Eine Leonberger Firma hatte die Traunsteinerin, wie deren Münchner Rechtsanwältin Tanja Celler der Chiemgau-Zeitung berichtete, mit dem "Programm 15 Prozent" gelockt, durch das sich innerhalb weniger Monate das eingezahlte Kapital stark vermehren könnte. Als "Kapitalbeschaffer" sei besagte Chiemgauer Firma genannt worden.

Mehr als 130.000 Euro habe die Kundin auf ein Treuhandkonto einer Fürther Wirtschafts- und Steuerberaterpraxis eingezahlt. Dabei sei der Traunsteinerin schriftlich bestätigt worden, in vier Monaten über einen Auszahlungsbetrag von über 860.000 Euro zu verfügen.

In der Zwischenzeit habe die gutgläubige Investorin erfahren, dass sich die Staatsanwaltschaft der Sache angenommen habe. Zu keinem Zeitpunkt, so die Rechtsanwältin, sei das eingezahlte Kapital der etwa 200 Kunden in Höhe von rund 1,7 Millionen Euro gewinnbringend angelegt worden.

Von November 2002 bis Juni 2003 sei das Chiemgauer Unternehmen aktiv gewesen. Es habe damit geworben, Gewinne durch so genannte Zinsdifferenzgeschäfte erwirtschaften zu wollen.

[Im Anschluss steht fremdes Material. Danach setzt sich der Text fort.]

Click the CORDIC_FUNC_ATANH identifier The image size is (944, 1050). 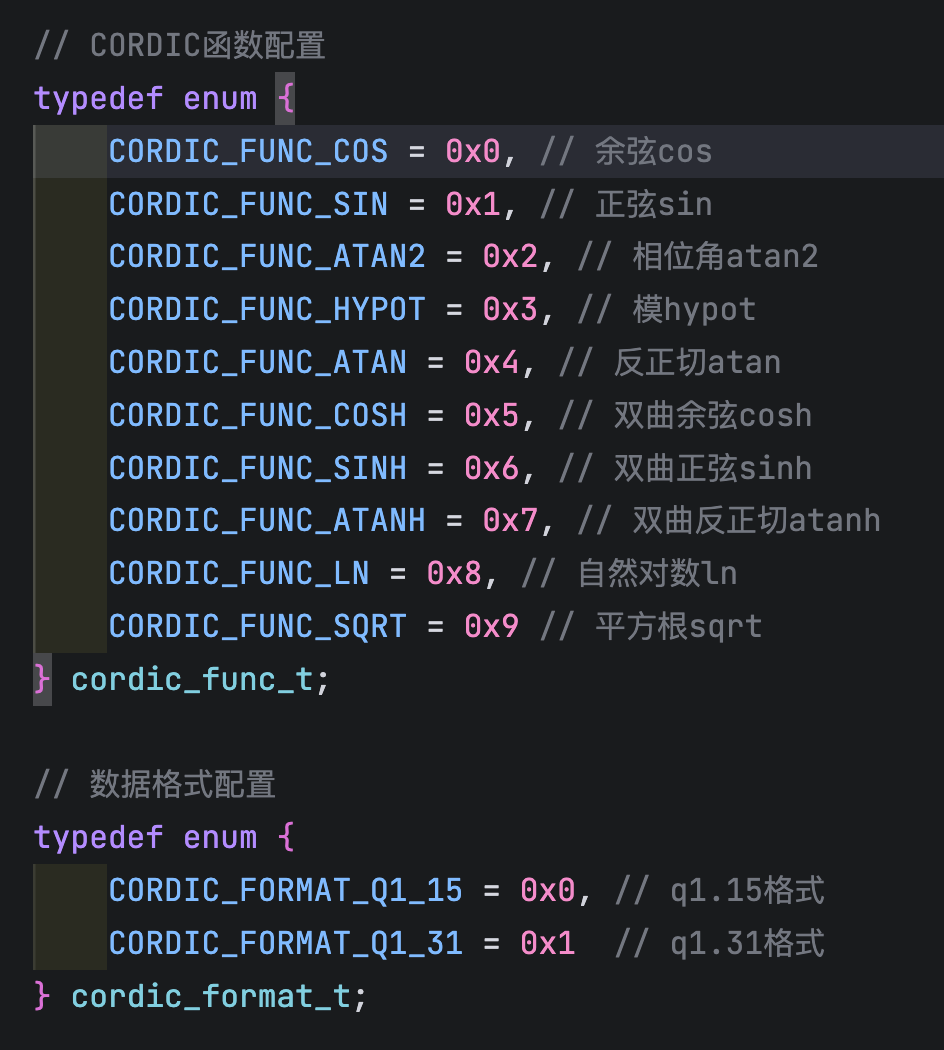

Der Abteilungsleiter der Traunsteiner Oberstaatsanwaltschaft, Wilhelm Sing, sagte auf Anfrage, zurzeit prüfe die Zweite Strafkammer, ob die Anklage bei ihr, einer der beiden Großen Strafkammern in Traunstein, zugelassen werde. Dies werde sich in spätestens drei Wochen entscheiden.

Die Anklage, so Sing weiter, laute auf "Untreue in mehr als 150 Fällen". Je nachdem, wie schwer dieser Strafbestand bewertet wird, seien Haftstrafen von sechs Monaten bis zu zehn Jahren möglich. Pro Einzelfall.